● **PAGE EXTRACT**
What kind of servers.....
Webserver/email/sql/ect...

General:
A good AV and (spam filter if email)
Keep patches up to date
Run behind a router/FW close all un-needed ports/services and filter the open ports if possible.
Strong passwords!


----------



## r9 (Mar 26, 2010)

GUN under my pillow.


----------



## Solaris17 (Mar 26, 2010)

r9 said:


> GUN under my pillow.



um?


----------



## Disparia (Mar 26, 2010)

Patches/updates, strong passwords/prohibit weak encryption standards, limit hosts if you must connect to your SQL server remotely, check logs, don't be an open relay (email), etc.

As for coding, test it out. I keep the error log tailed while coding and purposely try to break my scripts/system. For injection, since I code in PHP5 I use PDO. The bindValue and bindParam methods prevent injection when someone tries to do a "1; drop all tables;" or "secret_destroy_server_command();"

If you're running someone else's scripts, pray that they knew what they were doing


----------



## jasper1605 (Mar 26, 2010)

Solaris17 said:


> are you talking about a desktop personal use PC? i was talking more about web hosting. and the security measures you take to make the site safe.



lol sorry, apparently I have SRD today (selective reading disorder) and only see and read what I want to see and read not the actual question.

● **REQUIREMENT A**
Reproduce the server security thread word for word, from "Patches/updates, strong passwords/prohibit" up to and including "jasper1605 (Mar 26, 2010)".
● **REQUIREMENT B**
In the server security thread, what does Disparia use to prevent injection when coding in PHP5?
The lines after this come from a different source.

● **ENTRIES SUPPLIED**
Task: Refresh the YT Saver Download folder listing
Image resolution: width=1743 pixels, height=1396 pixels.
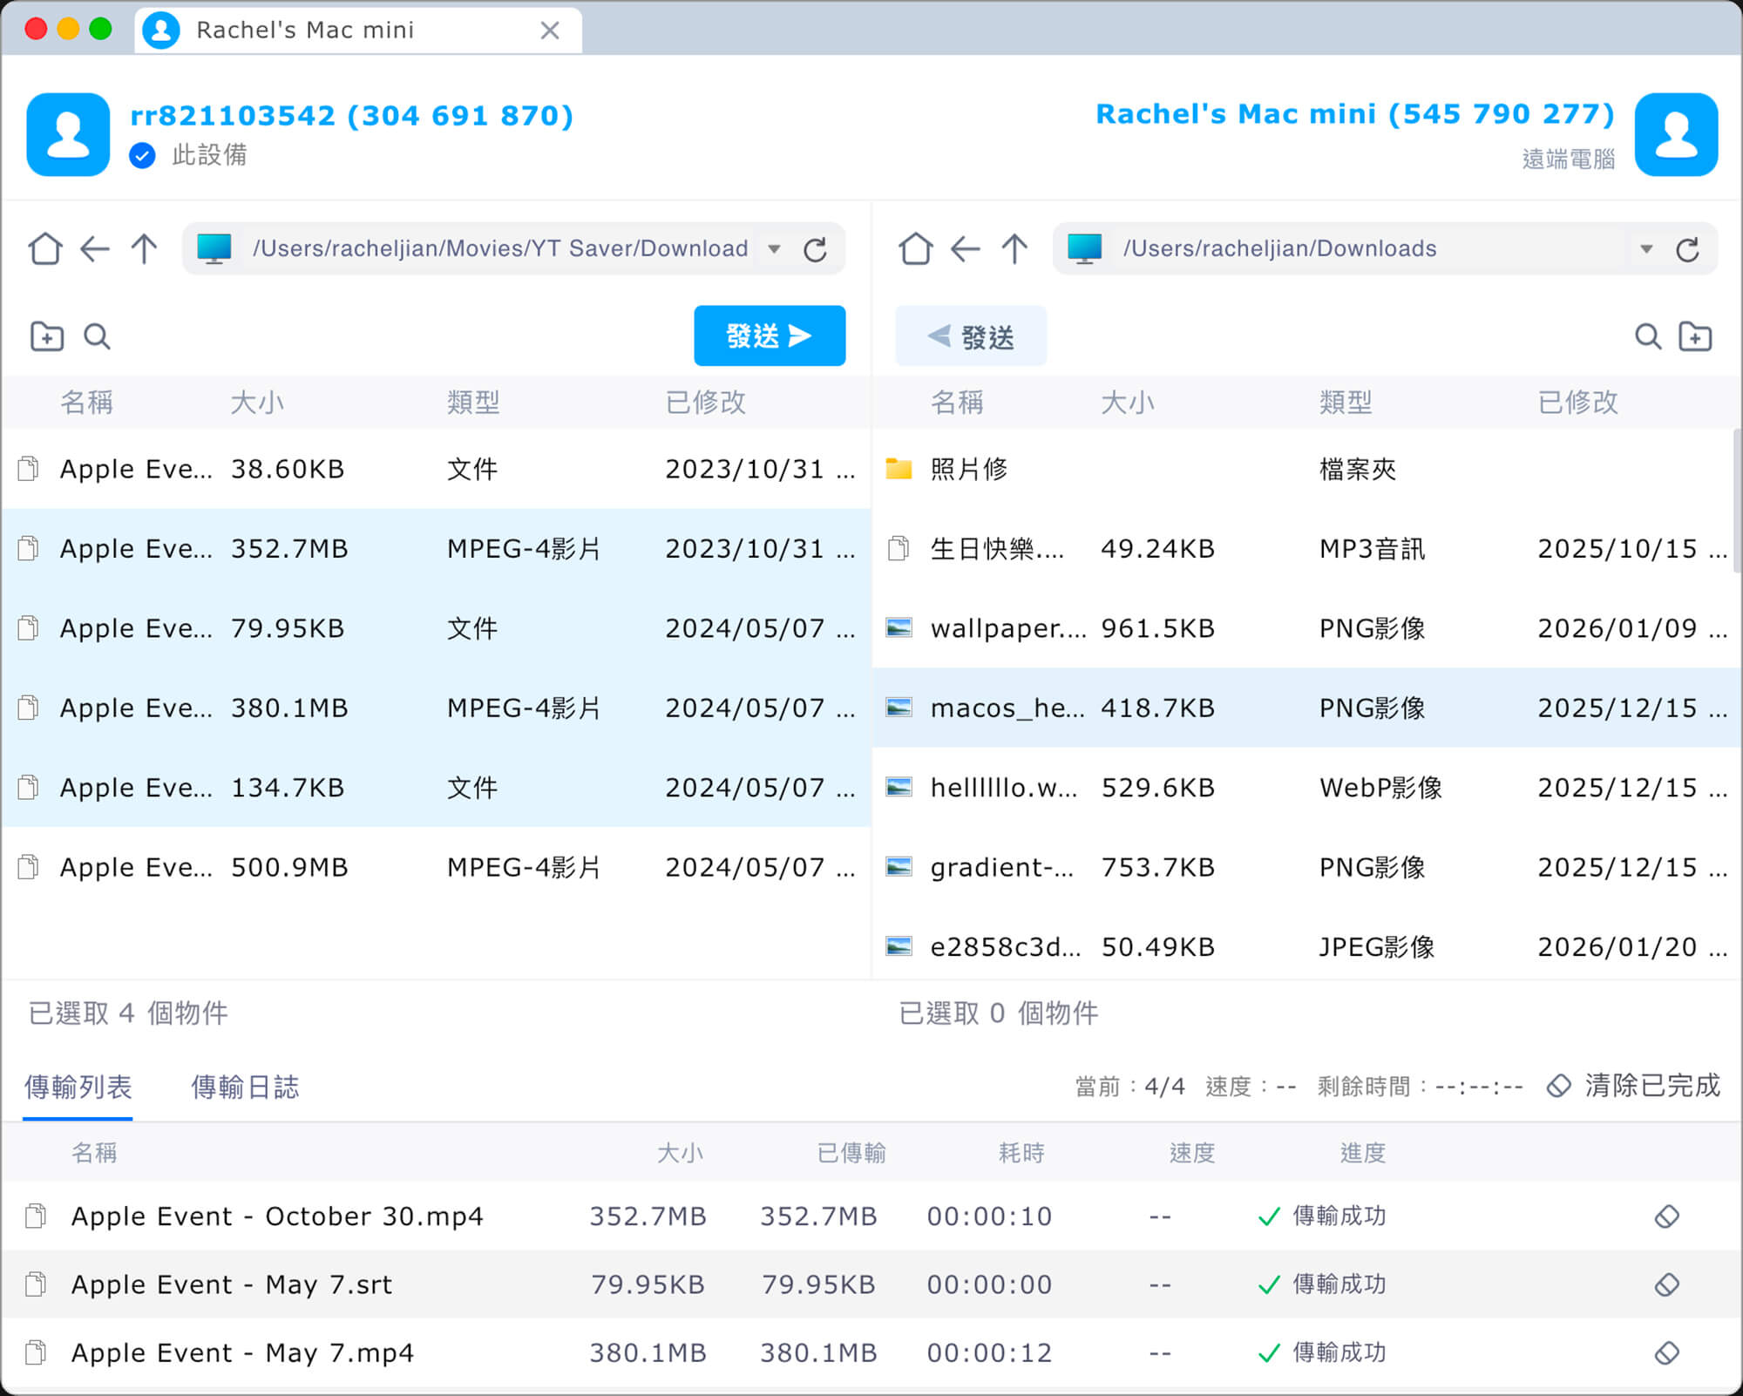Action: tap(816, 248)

---

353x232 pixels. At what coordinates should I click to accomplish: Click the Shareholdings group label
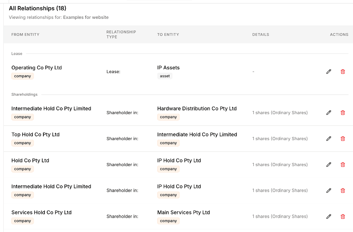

● **TASK RESPONSE A**
Patches/updates, strong passwords/prohibit weak encryption standards, limit hosts if you must connect to your SQL server remotely, check logs, don't be an open relay (email), etc.

As for coding, test it out. I keep the error log tailed while coding and purposely try to break my scripts/system. For injection, since I code in PHP5 I use PDO. The bindValue and bindParam methods prevent injection when someone tries to do a "1; drop all tables;" or "secret_destroy_server_command();"

If you're running someone else's scripts, pray that they knew what they were doing


----------



## jasper1605 (Mar 26, 2010)

● **TASK RESPONSE B**
PDO